Task objective:
Check every line of the material for the word "chevron". Copy those that have it.
[[ Data in this exercise open ]]
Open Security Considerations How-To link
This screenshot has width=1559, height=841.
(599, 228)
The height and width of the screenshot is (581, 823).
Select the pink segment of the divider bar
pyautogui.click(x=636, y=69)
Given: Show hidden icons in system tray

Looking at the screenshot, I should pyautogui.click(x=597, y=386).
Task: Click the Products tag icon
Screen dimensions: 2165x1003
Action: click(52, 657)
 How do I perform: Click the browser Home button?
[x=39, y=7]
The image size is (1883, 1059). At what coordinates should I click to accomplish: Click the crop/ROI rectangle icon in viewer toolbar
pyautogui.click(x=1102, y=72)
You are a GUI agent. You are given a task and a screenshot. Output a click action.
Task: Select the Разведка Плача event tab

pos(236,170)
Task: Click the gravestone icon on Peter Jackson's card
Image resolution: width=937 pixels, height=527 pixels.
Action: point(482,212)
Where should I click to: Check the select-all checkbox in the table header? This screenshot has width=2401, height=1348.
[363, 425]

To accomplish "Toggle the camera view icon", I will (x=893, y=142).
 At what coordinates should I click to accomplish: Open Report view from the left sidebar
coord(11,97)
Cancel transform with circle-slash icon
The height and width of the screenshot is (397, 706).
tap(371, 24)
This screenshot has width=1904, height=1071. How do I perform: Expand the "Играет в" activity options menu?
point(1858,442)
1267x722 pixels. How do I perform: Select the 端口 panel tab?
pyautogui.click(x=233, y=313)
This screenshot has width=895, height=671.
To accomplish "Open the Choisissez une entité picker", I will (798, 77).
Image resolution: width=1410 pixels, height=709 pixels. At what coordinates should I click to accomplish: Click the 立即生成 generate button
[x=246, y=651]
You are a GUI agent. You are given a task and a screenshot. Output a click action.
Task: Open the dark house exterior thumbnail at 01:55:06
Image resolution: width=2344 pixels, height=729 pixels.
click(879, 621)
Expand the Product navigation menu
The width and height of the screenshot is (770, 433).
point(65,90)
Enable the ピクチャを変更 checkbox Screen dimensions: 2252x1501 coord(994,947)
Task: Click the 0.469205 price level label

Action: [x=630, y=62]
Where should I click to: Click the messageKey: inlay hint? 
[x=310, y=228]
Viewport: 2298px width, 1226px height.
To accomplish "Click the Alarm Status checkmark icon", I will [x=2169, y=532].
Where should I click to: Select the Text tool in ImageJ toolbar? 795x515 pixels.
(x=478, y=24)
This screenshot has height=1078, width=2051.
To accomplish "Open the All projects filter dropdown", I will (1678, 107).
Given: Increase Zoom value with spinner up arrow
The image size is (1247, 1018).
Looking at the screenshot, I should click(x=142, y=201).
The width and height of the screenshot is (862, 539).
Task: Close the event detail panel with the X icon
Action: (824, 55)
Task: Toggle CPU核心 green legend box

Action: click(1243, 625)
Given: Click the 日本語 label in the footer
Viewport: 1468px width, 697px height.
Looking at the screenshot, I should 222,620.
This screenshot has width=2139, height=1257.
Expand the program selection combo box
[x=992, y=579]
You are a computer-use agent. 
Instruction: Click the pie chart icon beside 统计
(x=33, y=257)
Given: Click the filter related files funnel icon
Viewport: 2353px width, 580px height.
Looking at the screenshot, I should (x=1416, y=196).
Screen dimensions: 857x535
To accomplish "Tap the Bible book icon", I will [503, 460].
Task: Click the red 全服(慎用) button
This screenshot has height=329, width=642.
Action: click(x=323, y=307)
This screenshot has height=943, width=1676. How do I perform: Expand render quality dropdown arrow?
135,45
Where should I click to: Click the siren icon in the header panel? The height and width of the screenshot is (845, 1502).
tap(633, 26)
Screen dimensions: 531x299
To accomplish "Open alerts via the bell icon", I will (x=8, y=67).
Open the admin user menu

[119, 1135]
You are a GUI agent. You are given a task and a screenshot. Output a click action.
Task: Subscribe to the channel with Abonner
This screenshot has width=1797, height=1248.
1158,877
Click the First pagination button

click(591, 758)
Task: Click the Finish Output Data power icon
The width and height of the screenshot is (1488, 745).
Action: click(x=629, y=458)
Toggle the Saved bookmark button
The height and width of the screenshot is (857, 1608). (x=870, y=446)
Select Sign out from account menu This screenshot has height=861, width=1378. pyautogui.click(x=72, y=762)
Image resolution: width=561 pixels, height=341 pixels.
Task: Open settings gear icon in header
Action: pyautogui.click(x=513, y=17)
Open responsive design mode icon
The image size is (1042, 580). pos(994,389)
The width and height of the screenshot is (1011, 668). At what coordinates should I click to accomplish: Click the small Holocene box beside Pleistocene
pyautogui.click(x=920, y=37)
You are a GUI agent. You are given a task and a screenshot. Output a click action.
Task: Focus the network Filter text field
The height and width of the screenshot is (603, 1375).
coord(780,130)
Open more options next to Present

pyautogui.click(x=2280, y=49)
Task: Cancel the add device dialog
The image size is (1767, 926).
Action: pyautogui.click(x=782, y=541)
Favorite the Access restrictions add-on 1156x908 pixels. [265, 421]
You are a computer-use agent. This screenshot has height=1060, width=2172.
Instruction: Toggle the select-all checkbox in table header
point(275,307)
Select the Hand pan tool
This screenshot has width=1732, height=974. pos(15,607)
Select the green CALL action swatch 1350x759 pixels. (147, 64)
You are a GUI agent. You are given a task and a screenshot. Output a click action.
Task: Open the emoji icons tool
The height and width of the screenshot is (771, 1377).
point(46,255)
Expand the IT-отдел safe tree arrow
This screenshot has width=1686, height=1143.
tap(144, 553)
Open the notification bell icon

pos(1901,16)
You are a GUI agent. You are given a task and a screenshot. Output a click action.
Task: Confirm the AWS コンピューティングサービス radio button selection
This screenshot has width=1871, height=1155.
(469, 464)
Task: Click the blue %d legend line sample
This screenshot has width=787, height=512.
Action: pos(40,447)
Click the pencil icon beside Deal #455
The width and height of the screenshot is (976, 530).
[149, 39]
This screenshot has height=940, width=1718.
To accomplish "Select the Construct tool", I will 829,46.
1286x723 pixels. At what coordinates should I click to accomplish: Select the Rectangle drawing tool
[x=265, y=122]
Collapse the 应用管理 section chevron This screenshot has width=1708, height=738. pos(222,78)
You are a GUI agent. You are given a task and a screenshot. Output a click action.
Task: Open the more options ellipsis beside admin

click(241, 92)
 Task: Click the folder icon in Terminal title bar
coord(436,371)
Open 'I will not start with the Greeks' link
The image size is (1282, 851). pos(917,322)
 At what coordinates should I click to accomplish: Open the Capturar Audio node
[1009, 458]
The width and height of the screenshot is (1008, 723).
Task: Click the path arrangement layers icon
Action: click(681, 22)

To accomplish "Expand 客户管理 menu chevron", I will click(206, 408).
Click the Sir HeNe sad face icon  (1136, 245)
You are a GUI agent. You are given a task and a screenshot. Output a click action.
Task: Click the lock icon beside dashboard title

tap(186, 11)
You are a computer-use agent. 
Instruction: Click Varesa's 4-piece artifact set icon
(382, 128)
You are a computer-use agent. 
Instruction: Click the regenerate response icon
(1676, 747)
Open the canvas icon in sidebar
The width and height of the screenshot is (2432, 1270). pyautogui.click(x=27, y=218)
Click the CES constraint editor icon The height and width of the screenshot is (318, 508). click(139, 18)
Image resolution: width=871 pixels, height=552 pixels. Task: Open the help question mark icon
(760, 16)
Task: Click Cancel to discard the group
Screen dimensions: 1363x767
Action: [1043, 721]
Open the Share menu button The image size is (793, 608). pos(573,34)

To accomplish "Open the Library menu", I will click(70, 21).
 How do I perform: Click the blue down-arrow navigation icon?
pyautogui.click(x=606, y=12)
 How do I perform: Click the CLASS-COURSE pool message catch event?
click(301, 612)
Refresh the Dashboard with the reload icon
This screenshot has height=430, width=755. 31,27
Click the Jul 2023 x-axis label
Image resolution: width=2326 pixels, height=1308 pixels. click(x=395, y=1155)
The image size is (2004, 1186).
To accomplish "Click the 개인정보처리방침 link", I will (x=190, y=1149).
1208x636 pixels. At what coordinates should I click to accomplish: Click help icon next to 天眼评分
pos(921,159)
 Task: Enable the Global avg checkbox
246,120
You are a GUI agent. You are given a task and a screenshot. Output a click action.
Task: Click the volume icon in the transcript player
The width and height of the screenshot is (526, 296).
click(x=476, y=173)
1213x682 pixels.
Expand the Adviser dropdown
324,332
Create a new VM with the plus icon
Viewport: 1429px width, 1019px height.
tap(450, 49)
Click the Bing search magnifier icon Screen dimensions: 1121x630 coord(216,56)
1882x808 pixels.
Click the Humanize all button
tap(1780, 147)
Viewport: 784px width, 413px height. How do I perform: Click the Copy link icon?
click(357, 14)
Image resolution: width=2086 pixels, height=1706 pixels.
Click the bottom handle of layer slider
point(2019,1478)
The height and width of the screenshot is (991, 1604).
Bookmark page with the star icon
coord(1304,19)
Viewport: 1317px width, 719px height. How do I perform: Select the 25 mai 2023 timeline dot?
[[ Data in this exercise closed ]]
Exercise output:
Collapse the 应用管理 section chevron This screenshot has width=1708, height=738. pos(222,78)
To accomplish "Expand 客户管理 menu chevron", I will click(206, 408).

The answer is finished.